The comments were made at a hearing held by the Committee on Senate Bill 792 (Alloway-R-Franklin).

Russell Redding, Secretary of Agriculture, said the version of the bill before the Committee was the “result of three years of development through a stakeholder process that included scientists and research institutions, industry, and our own Fertilizer Advisory Board, all with the shared goal of lowering nutrient load to our local streams.

“For the first time in Pennsylvania's history, Senate Bill 792 creates a professional certification program for fertilizer applicators and promotes best practices by all fertilizer users, yet retains important exemptions for the private application of fertilizer by our farmers who are already governed by other statutes,” explained Redding.
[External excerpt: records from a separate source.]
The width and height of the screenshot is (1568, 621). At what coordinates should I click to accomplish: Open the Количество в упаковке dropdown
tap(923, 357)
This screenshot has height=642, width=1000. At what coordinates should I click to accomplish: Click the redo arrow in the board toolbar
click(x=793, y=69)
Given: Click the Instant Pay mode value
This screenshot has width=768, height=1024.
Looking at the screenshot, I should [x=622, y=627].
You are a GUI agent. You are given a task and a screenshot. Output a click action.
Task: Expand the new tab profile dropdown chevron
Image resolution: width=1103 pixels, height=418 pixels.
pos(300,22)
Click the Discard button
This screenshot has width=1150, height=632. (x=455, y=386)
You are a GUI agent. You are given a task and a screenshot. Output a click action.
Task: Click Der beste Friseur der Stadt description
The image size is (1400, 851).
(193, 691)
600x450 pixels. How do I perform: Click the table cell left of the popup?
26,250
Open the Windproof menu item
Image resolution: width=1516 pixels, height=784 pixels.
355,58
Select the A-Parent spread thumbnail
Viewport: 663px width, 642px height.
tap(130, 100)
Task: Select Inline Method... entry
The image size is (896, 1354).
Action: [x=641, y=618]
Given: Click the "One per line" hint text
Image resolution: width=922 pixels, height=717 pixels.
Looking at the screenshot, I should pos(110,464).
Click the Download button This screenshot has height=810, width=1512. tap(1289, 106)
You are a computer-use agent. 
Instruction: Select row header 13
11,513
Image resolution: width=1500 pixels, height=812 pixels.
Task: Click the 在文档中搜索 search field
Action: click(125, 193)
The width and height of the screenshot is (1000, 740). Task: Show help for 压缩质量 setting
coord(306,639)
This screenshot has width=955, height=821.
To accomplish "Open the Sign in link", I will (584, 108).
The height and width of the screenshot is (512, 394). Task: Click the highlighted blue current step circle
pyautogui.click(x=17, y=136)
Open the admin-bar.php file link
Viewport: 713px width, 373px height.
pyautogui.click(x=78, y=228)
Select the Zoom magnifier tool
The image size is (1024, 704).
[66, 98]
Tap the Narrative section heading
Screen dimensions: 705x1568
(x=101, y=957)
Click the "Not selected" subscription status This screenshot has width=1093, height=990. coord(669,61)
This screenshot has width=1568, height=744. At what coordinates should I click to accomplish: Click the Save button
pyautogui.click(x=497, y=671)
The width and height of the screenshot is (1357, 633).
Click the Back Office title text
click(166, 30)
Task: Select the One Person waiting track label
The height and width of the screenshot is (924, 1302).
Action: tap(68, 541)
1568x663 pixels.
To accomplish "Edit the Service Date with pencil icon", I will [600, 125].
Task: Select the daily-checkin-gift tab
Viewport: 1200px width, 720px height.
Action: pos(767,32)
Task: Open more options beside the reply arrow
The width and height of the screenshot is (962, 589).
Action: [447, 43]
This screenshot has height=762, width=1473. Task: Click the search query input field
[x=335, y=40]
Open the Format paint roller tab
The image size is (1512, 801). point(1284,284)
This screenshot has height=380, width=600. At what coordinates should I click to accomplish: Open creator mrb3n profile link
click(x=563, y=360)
He explained one of the objectives of the bill is “Educating homeowners on the same principles of nutrient stewardship embodied within the 4 Rs using the "Right Source, Right Rate, Right Time, and Right Place"--for fertilizer applications can be a successful approach.”

Two representatives of the Chesapeake Bay Commission-- Ann Swanson, Executive Director, and Marel King, Pennsylvania Director-- discussed their 8 year effort to have the General Assembly address turf and lawn fertilizer practices.

“The product of that eight-year process is Senate Bill 792 as currently amended a bill that we believe is comprehensive in its approach to urban nutrient management, protecting water quality while respecting the diversity and innovation of the turf fertilizer industry in Pennsylvania,” said King.

King pointed to recent land use data showing the number of acres of land in turf is now exceeding acres of corn on farms in the Chesapeake Bay Watershed.

“The watershed has only continued to become more urbanized, and the nutrient and sediment loads from developed areas continue to grow while loads from other sectors continue to decline,” explained King.  “With the growing influence of urban acres on water quality, it seemed only right that nutrient management principles -- already applied to agriculture should be extended to lawns.

“This legislation is not anti-fertilizer or anti-lawns. Healthy lawns that receive the Right fertilizer can help to reduce runoff from urban and suburban areas.,” she said. “We have now reached a point where there is consensus on the language with assurance from EPA that the Commonwealth can receive credit under the Bay TMDL.”

Matthew Johnston, EPA Chesapeake Bay Program Office, explained the provisions now in Senate Bill 792 will allow Pennsylvania to receive credit for urban nutrient reduction for every acre of turf receiving nutrients from a newly certified fertilizer applicator.

One estimate is the legislation will result in a 10 percent reduction in nitrogen applied to urban turf and a 70 percent reduction in phosphorus or annual reductions of over 180,000 pounds of nitrogen and over 220,000 pounds of phosphorus pollution.

“To put these numbers in perspective, Pennsylvania would need to replant over 16,000 acres of forest to obtain similar nitrogen reductions, or over 240,000 acres of forest to obtain similar phosphorus reductions,” said Johnston.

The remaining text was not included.